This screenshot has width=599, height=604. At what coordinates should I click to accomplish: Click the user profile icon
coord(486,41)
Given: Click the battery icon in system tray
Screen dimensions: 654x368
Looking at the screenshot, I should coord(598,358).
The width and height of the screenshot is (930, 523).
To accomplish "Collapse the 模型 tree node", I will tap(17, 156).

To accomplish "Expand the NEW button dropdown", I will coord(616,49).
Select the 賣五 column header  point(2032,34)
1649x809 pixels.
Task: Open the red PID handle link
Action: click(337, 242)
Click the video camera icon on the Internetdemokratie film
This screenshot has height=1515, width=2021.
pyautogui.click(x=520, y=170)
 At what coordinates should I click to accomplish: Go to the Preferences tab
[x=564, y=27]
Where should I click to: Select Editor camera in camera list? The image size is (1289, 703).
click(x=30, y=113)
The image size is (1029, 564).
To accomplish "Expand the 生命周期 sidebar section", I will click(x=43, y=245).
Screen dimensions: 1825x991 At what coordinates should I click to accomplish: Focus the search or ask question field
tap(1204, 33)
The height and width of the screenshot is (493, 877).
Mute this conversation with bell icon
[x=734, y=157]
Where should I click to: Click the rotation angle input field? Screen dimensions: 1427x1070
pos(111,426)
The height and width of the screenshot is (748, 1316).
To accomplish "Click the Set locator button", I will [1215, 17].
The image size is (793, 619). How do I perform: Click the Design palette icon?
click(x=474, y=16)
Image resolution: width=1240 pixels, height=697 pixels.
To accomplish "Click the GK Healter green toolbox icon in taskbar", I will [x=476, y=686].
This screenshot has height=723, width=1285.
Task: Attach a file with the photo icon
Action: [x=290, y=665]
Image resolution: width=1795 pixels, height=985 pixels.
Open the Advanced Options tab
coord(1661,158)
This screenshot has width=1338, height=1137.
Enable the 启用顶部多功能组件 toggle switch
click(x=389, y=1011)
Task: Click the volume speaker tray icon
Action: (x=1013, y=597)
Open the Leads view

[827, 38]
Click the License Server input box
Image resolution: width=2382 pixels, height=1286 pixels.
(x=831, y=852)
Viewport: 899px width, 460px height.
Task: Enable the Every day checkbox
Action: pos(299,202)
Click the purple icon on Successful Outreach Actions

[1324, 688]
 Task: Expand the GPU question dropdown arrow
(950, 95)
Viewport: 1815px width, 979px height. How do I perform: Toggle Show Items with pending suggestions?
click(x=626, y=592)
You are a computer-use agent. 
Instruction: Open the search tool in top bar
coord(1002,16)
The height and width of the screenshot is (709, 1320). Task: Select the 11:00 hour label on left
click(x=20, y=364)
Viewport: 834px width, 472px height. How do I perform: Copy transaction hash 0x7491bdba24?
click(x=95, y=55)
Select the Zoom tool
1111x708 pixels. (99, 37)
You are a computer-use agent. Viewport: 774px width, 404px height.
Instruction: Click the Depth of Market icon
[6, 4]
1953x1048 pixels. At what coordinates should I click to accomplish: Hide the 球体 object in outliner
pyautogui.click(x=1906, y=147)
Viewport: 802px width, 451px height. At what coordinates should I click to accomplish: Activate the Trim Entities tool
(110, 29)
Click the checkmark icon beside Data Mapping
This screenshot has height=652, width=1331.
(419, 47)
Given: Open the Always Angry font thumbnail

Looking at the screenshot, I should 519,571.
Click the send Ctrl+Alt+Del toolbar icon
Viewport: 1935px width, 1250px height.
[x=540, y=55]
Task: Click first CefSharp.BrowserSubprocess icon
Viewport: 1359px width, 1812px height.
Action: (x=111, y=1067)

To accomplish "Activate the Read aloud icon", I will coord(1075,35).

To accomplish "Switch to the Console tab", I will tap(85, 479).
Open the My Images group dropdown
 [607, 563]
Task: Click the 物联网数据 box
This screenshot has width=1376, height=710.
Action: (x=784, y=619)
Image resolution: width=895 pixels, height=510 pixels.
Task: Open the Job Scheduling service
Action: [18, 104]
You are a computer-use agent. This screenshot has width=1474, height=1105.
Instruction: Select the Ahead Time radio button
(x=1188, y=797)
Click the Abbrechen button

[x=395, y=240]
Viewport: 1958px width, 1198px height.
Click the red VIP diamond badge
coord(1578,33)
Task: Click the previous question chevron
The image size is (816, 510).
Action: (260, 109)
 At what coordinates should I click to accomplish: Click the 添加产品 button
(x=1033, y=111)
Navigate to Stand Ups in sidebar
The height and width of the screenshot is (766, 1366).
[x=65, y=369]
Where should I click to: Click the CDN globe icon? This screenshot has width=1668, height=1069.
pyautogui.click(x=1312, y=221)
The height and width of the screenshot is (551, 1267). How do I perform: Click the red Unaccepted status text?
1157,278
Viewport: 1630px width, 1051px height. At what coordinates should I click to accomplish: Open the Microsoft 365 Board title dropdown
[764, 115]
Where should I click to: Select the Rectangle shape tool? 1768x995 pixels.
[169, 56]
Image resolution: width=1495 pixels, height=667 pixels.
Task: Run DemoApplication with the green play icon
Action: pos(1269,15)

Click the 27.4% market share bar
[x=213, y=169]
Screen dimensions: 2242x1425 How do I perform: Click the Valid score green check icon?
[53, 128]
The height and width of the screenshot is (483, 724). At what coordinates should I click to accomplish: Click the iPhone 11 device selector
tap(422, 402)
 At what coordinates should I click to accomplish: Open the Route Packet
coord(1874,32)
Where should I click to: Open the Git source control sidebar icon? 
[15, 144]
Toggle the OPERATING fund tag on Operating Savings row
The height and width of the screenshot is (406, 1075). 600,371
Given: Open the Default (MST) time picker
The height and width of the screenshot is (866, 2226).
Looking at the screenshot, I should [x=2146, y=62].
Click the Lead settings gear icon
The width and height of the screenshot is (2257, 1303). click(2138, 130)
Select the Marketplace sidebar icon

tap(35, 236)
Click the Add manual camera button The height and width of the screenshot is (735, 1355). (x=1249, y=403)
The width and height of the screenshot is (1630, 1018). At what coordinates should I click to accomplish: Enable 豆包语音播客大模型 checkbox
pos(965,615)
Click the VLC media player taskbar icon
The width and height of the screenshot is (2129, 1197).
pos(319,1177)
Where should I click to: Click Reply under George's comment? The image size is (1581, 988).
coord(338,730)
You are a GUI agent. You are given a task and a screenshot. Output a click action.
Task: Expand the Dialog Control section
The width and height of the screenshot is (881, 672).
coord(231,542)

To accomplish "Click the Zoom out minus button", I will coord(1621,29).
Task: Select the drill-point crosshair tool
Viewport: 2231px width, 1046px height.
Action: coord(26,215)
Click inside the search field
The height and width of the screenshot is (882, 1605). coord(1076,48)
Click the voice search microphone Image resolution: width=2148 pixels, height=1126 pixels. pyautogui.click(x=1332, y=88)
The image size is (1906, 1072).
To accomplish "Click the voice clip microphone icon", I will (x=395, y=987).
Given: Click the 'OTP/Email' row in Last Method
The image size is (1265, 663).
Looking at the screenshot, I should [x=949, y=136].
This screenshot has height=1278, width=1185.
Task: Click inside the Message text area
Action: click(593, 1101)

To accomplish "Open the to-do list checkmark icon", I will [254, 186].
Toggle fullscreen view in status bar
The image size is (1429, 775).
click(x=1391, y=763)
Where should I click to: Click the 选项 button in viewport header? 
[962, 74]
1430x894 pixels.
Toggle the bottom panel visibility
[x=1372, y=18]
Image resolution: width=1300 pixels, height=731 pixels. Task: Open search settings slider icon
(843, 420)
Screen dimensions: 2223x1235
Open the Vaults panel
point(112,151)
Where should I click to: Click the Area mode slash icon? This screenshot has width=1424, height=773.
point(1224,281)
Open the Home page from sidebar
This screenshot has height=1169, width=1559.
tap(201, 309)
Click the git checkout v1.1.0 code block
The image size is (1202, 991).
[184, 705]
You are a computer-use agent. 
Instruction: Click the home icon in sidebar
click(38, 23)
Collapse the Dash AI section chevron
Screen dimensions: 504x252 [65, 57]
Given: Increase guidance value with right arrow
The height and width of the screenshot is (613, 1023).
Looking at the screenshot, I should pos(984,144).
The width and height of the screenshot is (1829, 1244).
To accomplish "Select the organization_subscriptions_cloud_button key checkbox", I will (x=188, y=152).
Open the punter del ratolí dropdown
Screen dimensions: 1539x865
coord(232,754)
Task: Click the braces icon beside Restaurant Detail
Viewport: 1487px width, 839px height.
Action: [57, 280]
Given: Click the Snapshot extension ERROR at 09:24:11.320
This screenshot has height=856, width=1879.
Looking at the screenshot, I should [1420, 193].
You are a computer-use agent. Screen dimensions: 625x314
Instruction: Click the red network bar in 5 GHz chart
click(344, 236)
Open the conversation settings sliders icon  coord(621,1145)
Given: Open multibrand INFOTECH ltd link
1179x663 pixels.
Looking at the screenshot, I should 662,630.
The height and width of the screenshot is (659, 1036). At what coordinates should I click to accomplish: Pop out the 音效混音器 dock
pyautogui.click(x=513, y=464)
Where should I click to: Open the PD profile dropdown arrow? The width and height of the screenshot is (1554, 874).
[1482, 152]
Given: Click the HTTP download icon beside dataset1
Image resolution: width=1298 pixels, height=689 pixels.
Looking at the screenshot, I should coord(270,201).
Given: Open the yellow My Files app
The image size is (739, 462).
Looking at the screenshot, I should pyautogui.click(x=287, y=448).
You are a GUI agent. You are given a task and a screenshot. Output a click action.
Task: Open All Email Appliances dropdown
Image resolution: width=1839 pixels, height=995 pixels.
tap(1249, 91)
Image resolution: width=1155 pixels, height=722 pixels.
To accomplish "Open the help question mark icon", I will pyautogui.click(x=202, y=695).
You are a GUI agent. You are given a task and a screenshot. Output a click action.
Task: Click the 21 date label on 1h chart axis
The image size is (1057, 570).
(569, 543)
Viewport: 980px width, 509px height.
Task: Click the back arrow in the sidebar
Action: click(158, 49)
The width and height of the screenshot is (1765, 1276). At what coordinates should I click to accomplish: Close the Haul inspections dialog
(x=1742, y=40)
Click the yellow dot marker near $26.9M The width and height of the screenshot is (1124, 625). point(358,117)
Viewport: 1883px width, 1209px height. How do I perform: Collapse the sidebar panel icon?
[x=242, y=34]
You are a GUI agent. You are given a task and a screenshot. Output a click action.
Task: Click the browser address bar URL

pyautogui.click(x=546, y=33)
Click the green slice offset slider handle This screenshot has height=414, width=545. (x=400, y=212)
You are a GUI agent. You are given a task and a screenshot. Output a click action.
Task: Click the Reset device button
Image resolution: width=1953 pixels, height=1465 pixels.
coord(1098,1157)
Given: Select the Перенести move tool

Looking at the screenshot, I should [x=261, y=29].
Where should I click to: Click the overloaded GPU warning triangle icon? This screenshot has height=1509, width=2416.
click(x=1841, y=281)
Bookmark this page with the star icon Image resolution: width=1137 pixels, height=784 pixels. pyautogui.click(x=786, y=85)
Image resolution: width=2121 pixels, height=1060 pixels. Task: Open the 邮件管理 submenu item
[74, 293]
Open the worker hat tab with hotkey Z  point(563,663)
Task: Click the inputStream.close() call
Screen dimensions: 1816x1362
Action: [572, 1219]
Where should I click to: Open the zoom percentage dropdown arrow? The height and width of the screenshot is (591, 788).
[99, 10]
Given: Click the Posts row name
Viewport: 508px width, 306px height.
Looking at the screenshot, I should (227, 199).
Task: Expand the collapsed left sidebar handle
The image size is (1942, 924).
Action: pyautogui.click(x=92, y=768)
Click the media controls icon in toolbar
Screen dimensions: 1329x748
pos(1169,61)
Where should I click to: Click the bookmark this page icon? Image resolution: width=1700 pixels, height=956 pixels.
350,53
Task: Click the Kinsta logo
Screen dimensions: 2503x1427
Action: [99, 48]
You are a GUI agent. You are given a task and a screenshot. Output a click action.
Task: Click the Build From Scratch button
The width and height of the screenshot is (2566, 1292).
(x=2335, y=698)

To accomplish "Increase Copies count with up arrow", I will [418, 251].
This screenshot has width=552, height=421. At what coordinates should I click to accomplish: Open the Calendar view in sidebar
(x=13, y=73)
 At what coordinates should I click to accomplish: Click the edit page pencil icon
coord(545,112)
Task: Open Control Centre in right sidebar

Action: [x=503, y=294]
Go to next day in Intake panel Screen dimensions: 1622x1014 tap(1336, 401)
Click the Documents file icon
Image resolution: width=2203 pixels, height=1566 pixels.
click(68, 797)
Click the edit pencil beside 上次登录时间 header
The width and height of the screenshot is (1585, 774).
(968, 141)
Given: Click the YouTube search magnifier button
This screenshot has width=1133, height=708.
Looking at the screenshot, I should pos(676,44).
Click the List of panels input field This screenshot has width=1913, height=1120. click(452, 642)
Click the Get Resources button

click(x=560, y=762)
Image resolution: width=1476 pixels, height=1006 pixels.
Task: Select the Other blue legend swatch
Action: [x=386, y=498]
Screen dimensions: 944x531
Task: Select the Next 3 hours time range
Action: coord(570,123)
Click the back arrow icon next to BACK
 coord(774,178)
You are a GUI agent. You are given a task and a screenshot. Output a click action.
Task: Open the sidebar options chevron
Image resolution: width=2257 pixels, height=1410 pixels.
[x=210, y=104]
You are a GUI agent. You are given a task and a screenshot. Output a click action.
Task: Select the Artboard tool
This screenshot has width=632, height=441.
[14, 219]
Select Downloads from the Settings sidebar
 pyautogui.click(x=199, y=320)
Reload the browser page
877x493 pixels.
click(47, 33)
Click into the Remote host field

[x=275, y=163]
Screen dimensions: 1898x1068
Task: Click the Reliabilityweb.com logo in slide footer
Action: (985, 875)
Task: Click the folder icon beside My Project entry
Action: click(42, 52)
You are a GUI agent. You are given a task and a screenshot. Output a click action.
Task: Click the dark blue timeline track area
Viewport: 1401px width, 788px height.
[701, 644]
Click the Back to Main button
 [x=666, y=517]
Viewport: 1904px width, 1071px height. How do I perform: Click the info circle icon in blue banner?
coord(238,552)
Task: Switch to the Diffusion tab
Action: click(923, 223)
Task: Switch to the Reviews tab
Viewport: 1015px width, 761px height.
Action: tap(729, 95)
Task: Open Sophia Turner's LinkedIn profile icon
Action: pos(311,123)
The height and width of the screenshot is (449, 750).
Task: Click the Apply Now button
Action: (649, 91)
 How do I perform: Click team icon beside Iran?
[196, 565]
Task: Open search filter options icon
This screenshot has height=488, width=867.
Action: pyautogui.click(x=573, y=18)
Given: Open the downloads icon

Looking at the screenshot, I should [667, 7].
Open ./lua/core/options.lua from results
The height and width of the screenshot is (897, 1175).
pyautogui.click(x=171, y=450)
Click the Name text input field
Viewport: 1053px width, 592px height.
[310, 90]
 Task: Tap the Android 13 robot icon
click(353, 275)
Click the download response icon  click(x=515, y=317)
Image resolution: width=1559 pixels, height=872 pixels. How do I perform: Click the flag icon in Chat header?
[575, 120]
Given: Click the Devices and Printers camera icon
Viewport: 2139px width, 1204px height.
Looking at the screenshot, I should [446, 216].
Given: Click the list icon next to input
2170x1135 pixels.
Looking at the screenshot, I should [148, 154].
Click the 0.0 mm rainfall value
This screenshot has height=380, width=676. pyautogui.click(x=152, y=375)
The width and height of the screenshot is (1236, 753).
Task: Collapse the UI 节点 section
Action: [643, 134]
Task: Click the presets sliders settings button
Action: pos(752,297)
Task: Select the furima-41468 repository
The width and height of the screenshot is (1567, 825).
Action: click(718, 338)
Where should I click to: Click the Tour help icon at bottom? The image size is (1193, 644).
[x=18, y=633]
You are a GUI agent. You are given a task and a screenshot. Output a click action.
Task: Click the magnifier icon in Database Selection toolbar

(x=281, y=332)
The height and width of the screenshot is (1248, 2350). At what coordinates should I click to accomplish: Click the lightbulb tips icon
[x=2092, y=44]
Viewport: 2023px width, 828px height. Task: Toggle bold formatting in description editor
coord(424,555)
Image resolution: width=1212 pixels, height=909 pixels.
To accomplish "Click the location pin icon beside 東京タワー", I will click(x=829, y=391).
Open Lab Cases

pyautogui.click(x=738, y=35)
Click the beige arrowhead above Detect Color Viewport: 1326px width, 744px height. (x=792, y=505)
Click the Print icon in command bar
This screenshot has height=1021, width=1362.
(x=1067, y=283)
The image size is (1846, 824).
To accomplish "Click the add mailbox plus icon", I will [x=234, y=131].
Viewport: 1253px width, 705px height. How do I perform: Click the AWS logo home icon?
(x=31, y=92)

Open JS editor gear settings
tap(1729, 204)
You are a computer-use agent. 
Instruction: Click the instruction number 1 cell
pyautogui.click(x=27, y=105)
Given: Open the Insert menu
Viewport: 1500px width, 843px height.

**Directions**
Copy down each line in the entries that has the word "microphone".

**Response for this exercise**
Click the voice search microphone Image resolution: width=2148 pixels, height=1126 pixels. pyautogui.click(x=1332, y=88)
To accomplish "Click the voice clip microphone icon", I will (x=395, y=987).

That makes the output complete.